BEGIN RECORDS

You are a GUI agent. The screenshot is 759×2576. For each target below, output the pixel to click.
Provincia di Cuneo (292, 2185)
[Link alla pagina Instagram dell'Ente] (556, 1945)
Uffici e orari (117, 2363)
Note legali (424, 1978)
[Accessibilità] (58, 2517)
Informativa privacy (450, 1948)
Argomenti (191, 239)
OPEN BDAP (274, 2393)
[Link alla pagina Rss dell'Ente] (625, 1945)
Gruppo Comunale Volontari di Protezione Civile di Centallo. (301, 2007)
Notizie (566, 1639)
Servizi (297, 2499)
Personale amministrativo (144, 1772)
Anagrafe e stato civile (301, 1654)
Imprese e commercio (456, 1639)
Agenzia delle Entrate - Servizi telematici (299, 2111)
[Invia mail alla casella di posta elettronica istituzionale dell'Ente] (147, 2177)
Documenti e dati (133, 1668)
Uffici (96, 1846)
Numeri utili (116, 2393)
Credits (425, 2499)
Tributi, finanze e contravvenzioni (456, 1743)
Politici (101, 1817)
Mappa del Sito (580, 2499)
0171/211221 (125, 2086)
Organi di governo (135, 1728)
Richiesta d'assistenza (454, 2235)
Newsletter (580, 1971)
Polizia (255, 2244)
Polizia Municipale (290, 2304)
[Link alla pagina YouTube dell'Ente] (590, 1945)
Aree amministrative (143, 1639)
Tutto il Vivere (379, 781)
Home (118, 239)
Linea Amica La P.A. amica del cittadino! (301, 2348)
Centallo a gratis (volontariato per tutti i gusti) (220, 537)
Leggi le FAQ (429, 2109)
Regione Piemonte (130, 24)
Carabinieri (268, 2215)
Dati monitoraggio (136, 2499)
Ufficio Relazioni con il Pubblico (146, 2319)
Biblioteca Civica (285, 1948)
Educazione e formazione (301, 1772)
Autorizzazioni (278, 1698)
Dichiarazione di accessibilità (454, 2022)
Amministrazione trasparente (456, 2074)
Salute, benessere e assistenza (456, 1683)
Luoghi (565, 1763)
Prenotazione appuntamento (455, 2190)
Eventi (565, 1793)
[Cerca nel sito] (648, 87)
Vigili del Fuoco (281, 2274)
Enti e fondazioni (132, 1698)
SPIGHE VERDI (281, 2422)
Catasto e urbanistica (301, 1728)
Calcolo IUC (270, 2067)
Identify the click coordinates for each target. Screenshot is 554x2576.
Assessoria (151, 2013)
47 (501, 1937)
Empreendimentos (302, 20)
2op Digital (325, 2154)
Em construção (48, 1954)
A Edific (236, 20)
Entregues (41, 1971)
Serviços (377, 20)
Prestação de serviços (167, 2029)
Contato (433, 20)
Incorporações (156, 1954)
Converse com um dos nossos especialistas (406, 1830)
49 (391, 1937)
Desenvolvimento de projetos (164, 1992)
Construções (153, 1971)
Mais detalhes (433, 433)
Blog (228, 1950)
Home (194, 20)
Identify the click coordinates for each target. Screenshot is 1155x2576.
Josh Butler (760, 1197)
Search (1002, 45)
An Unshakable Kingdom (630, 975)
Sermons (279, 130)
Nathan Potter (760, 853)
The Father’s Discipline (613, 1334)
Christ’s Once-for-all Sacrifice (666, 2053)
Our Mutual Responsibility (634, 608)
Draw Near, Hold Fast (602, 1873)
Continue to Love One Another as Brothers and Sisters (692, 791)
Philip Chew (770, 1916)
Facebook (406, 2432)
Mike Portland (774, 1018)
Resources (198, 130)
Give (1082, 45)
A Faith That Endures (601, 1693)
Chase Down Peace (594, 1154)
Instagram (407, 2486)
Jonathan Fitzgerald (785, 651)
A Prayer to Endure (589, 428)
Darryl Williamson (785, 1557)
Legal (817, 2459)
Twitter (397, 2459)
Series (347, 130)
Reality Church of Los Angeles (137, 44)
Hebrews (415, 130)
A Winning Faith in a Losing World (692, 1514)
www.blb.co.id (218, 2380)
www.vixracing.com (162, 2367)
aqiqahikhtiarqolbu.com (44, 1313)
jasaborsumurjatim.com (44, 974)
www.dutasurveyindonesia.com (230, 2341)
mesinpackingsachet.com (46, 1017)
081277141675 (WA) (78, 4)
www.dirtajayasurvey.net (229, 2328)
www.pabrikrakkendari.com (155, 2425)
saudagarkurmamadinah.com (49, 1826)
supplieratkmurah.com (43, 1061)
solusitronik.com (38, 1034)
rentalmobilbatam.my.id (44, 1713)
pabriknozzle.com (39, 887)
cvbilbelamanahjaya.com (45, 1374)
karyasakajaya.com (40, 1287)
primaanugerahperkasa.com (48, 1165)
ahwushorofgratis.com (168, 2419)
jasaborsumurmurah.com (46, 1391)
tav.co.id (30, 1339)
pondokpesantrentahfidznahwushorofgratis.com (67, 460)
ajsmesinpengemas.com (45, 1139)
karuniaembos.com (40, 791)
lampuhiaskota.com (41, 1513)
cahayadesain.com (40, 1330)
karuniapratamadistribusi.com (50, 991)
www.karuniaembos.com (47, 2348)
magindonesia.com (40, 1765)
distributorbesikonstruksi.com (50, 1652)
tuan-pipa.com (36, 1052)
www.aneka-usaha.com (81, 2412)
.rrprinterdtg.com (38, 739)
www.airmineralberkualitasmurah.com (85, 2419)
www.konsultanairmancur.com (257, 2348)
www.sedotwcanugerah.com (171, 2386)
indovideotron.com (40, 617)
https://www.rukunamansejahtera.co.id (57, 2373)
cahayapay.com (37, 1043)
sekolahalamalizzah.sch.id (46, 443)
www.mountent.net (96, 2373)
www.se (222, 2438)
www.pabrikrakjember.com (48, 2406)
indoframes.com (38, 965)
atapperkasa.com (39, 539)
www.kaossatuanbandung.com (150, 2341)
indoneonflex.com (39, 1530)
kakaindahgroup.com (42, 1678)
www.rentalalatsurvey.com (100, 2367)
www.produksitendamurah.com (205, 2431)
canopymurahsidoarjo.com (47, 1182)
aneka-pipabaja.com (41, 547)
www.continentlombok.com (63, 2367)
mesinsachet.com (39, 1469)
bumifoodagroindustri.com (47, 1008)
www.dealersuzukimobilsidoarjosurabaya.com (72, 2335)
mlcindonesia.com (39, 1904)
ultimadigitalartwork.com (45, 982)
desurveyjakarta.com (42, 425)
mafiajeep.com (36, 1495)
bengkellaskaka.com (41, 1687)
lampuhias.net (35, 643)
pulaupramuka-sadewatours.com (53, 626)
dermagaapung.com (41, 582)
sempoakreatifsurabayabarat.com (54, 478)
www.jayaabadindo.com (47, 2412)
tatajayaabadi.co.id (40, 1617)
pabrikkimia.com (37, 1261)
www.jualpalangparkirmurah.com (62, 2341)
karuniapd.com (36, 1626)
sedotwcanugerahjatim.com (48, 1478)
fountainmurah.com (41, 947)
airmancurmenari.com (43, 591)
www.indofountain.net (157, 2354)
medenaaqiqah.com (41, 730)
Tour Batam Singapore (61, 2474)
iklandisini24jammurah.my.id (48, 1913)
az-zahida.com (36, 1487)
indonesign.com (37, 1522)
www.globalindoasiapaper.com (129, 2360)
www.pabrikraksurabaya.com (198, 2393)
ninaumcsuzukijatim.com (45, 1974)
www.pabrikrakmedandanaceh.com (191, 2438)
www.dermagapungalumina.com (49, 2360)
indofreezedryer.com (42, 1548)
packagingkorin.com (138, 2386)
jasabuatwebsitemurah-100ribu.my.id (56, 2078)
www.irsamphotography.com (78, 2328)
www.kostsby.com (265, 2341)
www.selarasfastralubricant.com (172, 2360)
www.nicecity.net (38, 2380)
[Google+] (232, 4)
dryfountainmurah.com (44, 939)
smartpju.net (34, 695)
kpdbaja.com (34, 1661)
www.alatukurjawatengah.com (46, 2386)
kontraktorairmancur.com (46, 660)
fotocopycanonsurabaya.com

END RECORDS

PROBLEM DETAILS
Show all lines of the material in which the word "Centallo" can be found.

YOUR SOLUTION
Gruppo Comunale Volontari di Protezione Civile di Centallo. (301, 2007)
Centallo a gratis (volontariato per tutti i gusti) (220, 537)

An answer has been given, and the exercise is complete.